В 1945 году, когда мне было четырнадцать, Вторая мировая война наконец закончилась и на родину начали во множестве прибывать солдаты: и мужчины, и женщины. В числе этих вернувшихся ветеранов был и бывший капеллан, служивший на крейсере-авианосце в южной части Тихого океана. Его звали Роберт Литтлфилд Крэндолл, и он оказался настоятелем моей церкви.
До знакомства с этим энергичным тридцатидвухлетним священником я считал всех священнослужителей очень старыми, сухими и строгими, какими им и полагалось быть. Все священники, кого я знал, выглядели именно так. Они словно подражали древнему, отчужденному и суровому Богу, с которым я познакомился в воскресной школе, а позднее полагал, что Он обитает в темном, таинственном и священном пространстве моей новой церкви, где все казалось таким тихим, упорядоченным и проникнутым неземной аурой. Выяснилось, что Роберт Крэндолл совсем не такой.

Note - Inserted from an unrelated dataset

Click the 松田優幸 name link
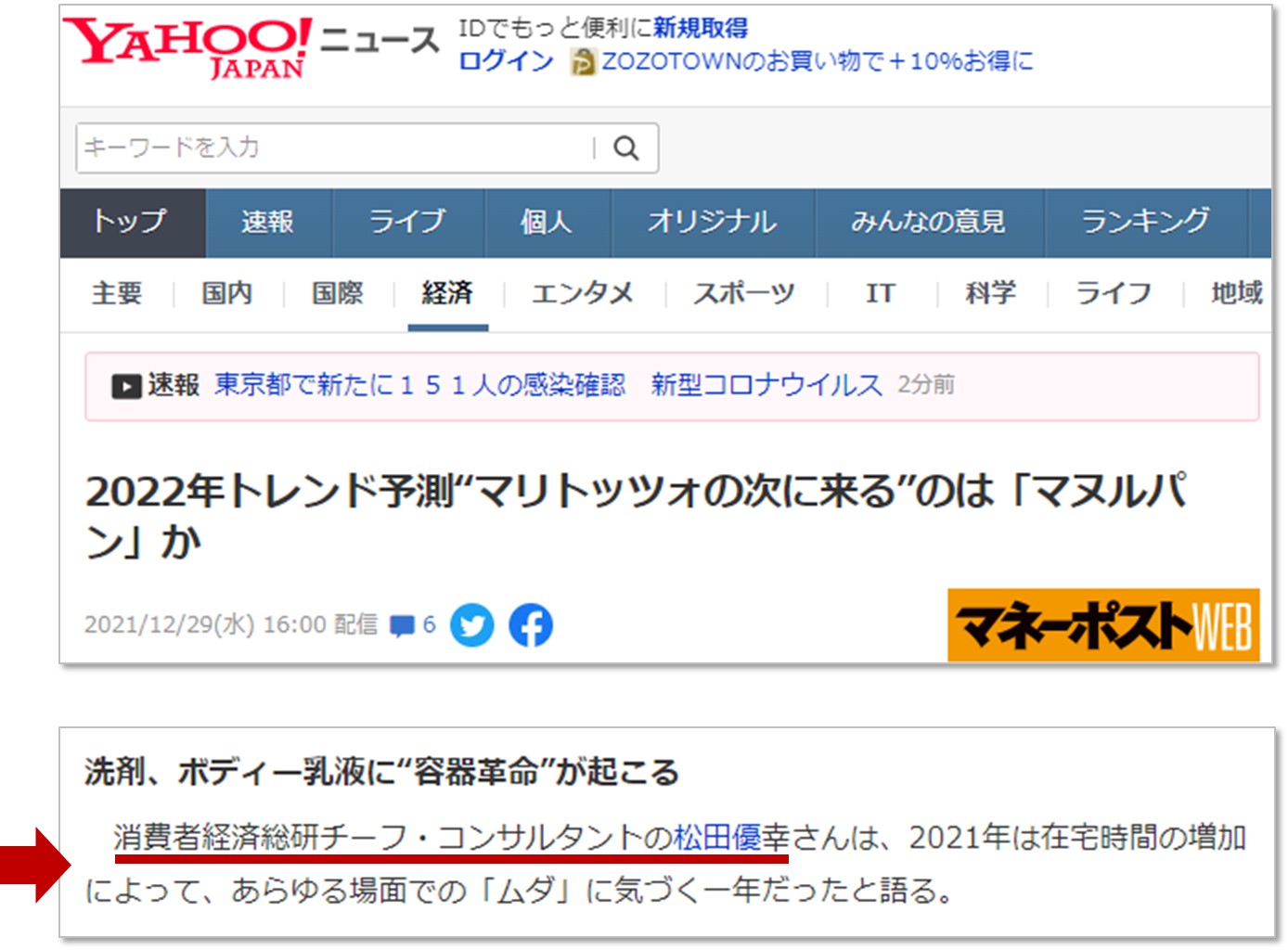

Поистине, по сравнению с ним даже Бинг Кросби в фильме «Идти своим путем» показался бы скучным занудой. Крэндолл носил белые замшевые туфли и разъезжал в «форде» с откидным верхом. (А я думал, священники водят только катафалки!) Его жена Эрин, сопровождая его, держала его под руку. Я никогда не видел более красивых и утонченных женщин, чем Эрин Крэндолл. Одевалась она изящно и со вкусом, и часто куталась в меховой палантин. Каждое воскресное утро после церковной службы она сидела за рабочим столом мужа, непринужденно закинув ногу на ногу, и курила сигарету в длинном золоченом мундштуке. И была восхитительна. Их пара сломала все мои стереотипные представления о духовенстве.
Роберт Крэндолл произвел серьезный сдвиг в моем церковном и религиозном опыте. Бог по-прежнему оставался сверхъестественным, далеким божеством-чудотворцем, но вместе с тем перестал быть судией-моралистом, готовым на протяжении вечности карать беспутных грешников. Мой новый настоятель не цитировал Библию, и его не беспокоили ни противоречия в ней, ни ужасающие библейские предания о божественных деяниях и проступках. И рьяным приверженцем евангельского христианства он не был. Он обладал житейской мудростью, с ним было весело, он излучал уверенность, но не в Библии, которую пересказывал довольно-таки поверхностно, а в том, в чем считал себя непререкаемым авторитетом и называл «верой в Церковь и ее историческое учение».